Like an emotional Swiss Army knife – able to pull forth fear, anger, misery and laughter – ‘alternative facts’ seemed the perfect theme for 4th Floor 2017. Of course, you could say writers deal in alternative facts all the time. When we sent the call for submissions, I wondered if we’d get anything that explored the theme head on.
We did. Jane Blaikie, Justine Kingdon, Rachel Kleinsman, and Judith Lofley have given us powerful, heartfelt political works. Erin Donohue challenges us to think deeply about perception and reality. Janet Colson, Marlon Moala-Knox, and Maggie Rainey-Smith explore the ways memories and histories become unreliable. Helen Vivienne Fletcher and Lesley Watkins look at turning deliberately from reality. And battles, along with the truths they bury, are explored in poems by Mary Cresswell and Sue Jamieson.
An anarchic playfulness, maybe coming from that place where hysterical laughter lives, suffuses many pieces. Among them are stories by Olivia Aroha Giles, Wesley Hollis, Mary Little and Laura Peckyno. Every piece in 4th Floor moves or delights me in a different way, and there are too many to detail here.
Last year, editor Lynn Davidson introduced a craft section to 4th Floor, and this year, we continue her initiative. Jackson Nieuwland and I have interviewed five exciting writers about their practice, each conversation jumping off from that ambiguous phrase: ‘right and wrong’.
In keeping with the spirit of laughter, mockery and play, the 4th Floor team decided our contributors’ biographical notes would become a giant game of true or false, and many authors were happy to help. I think I love some of these bios as much as the main works.
Maybe you’ve also seen that 4th Floor offered up another game – one with a more serious purpose. In the lead up to our launch, we ran a Giving Game on social media. Giving Games, where people gather to choose a charity to donate to, were popularised by the Effective Altruism movement. In our version, we made a poll and invited the public to vote for one of three fantastic truth-and-justice-oriented organisations. We divided a pot of $500 between those organisations, according to vote percentages.

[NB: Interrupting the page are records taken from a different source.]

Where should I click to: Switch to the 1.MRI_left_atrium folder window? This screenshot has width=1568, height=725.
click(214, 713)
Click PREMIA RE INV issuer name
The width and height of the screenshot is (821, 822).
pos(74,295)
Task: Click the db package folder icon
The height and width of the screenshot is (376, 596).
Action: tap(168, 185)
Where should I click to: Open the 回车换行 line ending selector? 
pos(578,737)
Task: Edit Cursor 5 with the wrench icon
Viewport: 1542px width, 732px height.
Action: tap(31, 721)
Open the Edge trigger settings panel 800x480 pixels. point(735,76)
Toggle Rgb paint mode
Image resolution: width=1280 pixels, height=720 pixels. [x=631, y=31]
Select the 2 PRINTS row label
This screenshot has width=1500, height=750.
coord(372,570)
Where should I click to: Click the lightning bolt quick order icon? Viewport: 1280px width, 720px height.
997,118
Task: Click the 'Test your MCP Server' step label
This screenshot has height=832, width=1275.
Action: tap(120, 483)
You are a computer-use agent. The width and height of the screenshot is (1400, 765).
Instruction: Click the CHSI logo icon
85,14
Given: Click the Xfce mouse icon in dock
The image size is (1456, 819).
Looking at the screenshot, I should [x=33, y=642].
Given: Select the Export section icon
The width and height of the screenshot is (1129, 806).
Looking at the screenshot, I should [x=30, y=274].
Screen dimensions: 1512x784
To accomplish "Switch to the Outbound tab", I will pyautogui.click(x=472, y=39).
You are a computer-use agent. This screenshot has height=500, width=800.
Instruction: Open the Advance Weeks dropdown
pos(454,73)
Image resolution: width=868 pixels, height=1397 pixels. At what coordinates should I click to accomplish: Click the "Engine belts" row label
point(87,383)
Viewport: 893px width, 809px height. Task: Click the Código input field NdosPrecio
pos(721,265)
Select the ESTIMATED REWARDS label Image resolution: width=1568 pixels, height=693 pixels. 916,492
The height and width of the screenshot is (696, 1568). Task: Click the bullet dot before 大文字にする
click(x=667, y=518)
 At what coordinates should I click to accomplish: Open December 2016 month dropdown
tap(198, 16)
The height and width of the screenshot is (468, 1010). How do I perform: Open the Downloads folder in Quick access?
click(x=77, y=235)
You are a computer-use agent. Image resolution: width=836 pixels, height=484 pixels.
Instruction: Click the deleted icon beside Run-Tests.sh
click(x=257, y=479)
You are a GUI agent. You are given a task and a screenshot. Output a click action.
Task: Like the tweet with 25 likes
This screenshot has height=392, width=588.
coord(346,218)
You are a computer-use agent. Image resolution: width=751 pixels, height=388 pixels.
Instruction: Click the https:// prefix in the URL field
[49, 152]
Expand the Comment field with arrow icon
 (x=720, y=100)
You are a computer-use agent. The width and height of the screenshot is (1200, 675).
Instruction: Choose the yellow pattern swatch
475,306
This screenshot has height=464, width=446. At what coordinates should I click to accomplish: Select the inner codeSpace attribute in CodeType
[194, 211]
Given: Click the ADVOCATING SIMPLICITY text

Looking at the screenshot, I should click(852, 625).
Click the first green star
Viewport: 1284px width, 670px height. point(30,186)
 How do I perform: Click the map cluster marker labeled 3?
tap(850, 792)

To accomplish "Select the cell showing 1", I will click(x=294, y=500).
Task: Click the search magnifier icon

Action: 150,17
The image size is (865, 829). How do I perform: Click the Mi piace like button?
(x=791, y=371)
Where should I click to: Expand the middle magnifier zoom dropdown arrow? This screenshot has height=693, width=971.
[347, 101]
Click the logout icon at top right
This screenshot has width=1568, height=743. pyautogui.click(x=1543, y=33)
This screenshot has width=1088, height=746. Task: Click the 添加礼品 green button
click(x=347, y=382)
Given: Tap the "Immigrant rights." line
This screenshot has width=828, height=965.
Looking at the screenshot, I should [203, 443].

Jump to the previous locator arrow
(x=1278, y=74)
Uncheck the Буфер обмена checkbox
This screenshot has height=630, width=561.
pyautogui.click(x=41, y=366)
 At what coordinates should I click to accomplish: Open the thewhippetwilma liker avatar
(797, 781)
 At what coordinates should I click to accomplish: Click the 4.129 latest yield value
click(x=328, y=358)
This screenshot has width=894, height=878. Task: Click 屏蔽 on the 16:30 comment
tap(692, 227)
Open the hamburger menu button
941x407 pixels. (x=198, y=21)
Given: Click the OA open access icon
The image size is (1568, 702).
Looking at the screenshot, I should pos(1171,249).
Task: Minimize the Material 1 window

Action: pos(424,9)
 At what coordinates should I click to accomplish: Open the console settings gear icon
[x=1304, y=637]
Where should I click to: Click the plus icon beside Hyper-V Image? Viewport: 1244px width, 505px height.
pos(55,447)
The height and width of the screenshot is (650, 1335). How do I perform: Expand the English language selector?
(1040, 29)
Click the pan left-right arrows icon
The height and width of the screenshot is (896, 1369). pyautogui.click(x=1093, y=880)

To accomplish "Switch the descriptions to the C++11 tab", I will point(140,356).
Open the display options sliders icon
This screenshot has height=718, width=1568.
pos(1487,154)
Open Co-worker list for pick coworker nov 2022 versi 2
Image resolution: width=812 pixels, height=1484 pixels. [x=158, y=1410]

As we all deal with accelerating climate change, inhumane inequality and the ongoing threats of war and violence. I think writers, editors, publishers – and others in the literary industry – have a responsibility to take public stands for whatever we believe is right, whenever we possibly can. I’m excited to be a part of a publication where everyone is doing that.
I hope you enjoy your travels through this issue.
Acknowledgements
First – thank you so much to all the writers who submitted work. The world needs you, and without you there is no publishing industry.
Thank you, Mary-Jane Duffy, for your thoughtful support and guidance throughout this project.
Thank you, Claire Mabey and Andrew Laking from LitCrawl, for your hard work on the launch and for organising the zine’s printing.
Thank you, Bob Peckyno, for all your time making the AR mini Trump!
Thank you to everyone who helped out with our Giving Game, including Marianne Elliott from ActionStation; Joy Gribben and Laura Goodall from Royal Society Te Apārangi; and Grace Marshall and Sarah Satterthwaite from Forest & Bird (and their awesome kids club – KCC).
Lastly, and very especially, thank you to Helen Heath, Whitireia’s awesome Publishing Programme tutor, and to the stars from the 4th Floor publishing team:
Project managers – Hayley Chrisp and Sucheta Raj
Editors – Gemma Billingham, Margot Sorensen and Hayley Chrisp
Production – Laura Peckyno, Rosalie Elliffe and Erin Donohue
Marketing and Publicity – Sammy Chorley and Sucheta Raj
Proofreaders – Emily Goldthorpe and Thomas Sutherland
It’s been a privilege and a pleasure to work with each and every one of you.